Challenges

We recognize that East Palo Alto has gone through many changes of demographics since its settlement, always a working class safe haven, unique in embracing minorities. From the Ohlone people in the prehistory, to new waves of immigrant workers coming to East Palo Alto, working with their neighbors to fight for a better life, and hanging on through predatory lending and other challenges leading up to COVID in the present day.


We agree that it’s tough to afford to live as a tenant or a homeowner in the SF Bay Area and that even though East Palo Alto is seen as one of the last affordable cities in its region, it’s still very difficult for tenants on a regular wage in many employment fields to imagine being able to buy a property that costs a million dollars.


But also as part of the dynamics of the city, working class people of all backgrounds invested in East Palo Alto. Everybody knows the potential of the land, of the bay, of the wildlife and of the people who live here, and of what we can build together. Lots of people have moved in to make their homes here, as tenants and also as owners, and the homeowners have invested in making their homes the place to enjoy their families. They’ve done that because of their confidence it was the right thing to do - and that it would return to them a yield on their hard work and dollars - that they would have use from the property for now, and an ability to let the home find its highest next purpose on the open market when it was time for it to move into the next steward’s hands. That’s a part of what drove them to come here, to hang on and to work on building the community we now appreciate today in East Palo Alto. Some of these people came from far away, outside the US, some moved from elsewhere in the country or the state, and others grew up in East Palo Alto and saw the prospect for homeownership to enable them to build wealth to sustain their families through the end of their life.


That’s the confidence that is shaken today - with TOPA/COPA the city is reneging on the promise that the people of EPA would have the same right as everyone else in USA to realize the financial part of the return on the investment they made, to have the freedom to sell their property on when the time was right for them, to the buyer that made most sense to them.


There may indeed be innovative ways to help lift up the people of East Palo Alto who today do not own homes to help them become first-time buyers, or to continue to live for a longer time in the city we all love.
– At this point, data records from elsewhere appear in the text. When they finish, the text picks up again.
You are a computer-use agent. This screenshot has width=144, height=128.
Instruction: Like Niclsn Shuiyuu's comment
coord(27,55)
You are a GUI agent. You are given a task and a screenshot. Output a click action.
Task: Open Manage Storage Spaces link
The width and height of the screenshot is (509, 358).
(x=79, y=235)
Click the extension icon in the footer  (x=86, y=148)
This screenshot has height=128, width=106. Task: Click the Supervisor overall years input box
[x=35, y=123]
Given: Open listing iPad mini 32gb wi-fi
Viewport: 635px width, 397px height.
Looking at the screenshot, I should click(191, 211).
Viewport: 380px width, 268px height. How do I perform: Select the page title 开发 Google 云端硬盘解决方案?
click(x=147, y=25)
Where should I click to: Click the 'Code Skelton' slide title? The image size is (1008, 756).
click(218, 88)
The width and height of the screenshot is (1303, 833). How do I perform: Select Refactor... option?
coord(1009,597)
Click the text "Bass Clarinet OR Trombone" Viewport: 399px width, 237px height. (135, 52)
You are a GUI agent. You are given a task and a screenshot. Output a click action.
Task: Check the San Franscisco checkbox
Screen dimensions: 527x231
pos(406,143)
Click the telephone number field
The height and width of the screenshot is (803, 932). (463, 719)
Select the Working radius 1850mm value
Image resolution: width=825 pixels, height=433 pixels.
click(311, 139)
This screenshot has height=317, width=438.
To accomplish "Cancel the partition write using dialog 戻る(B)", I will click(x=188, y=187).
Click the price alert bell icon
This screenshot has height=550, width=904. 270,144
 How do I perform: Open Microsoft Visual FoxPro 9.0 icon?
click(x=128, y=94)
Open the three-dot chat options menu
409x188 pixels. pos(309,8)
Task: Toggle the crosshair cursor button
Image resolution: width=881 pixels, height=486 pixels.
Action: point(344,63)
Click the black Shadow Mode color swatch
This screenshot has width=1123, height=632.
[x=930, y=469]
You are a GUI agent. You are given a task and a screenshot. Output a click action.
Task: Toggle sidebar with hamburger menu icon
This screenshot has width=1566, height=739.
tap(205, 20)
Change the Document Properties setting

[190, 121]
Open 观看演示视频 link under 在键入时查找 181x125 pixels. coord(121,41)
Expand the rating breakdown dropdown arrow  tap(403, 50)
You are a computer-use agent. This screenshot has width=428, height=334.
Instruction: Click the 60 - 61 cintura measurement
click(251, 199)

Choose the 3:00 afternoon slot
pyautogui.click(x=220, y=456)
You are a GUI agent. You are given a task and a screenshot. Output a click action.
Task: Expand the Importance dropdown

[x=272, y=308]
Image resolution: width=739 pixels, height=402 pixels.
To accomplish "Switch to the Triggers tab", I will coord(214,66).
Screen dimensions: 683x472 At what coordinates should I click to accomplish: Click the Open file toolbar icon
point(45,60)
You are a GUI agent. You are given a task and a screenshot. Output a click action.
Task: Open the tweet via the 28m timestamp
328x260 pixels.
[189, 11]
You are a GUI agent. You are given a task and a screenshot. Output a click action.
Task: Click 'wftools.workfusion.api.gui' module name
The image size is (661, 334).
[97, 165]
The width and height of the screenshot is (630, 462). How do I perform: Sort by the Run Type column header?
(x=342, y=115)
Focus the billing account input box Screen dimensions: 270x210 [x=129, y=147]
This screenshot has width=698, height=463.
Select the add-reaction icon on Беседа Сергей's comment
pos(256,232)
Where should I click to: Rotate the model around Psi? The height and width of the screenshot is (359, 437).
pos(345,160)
Clearly by having organizations channel funds into helping these people their prospects might indeed be brighter. But we don’t believe that putting the burden of attempting to fix this problem on individual homeowners of East Palo Alto today is fair or just to them. We don’t believe the methods described in TOPA/COPA will actually work to make East Palo Alto tenants into homeowners. The money just isn’t there - and if it was, how much better and more direct ways can we all think of getting into their hands! But these measures will directly harm their neighbors who bought property and put it to work instead of saving their cash in the bank, who have hosted a friend’s family living in their garage, or who invested in building an ADU.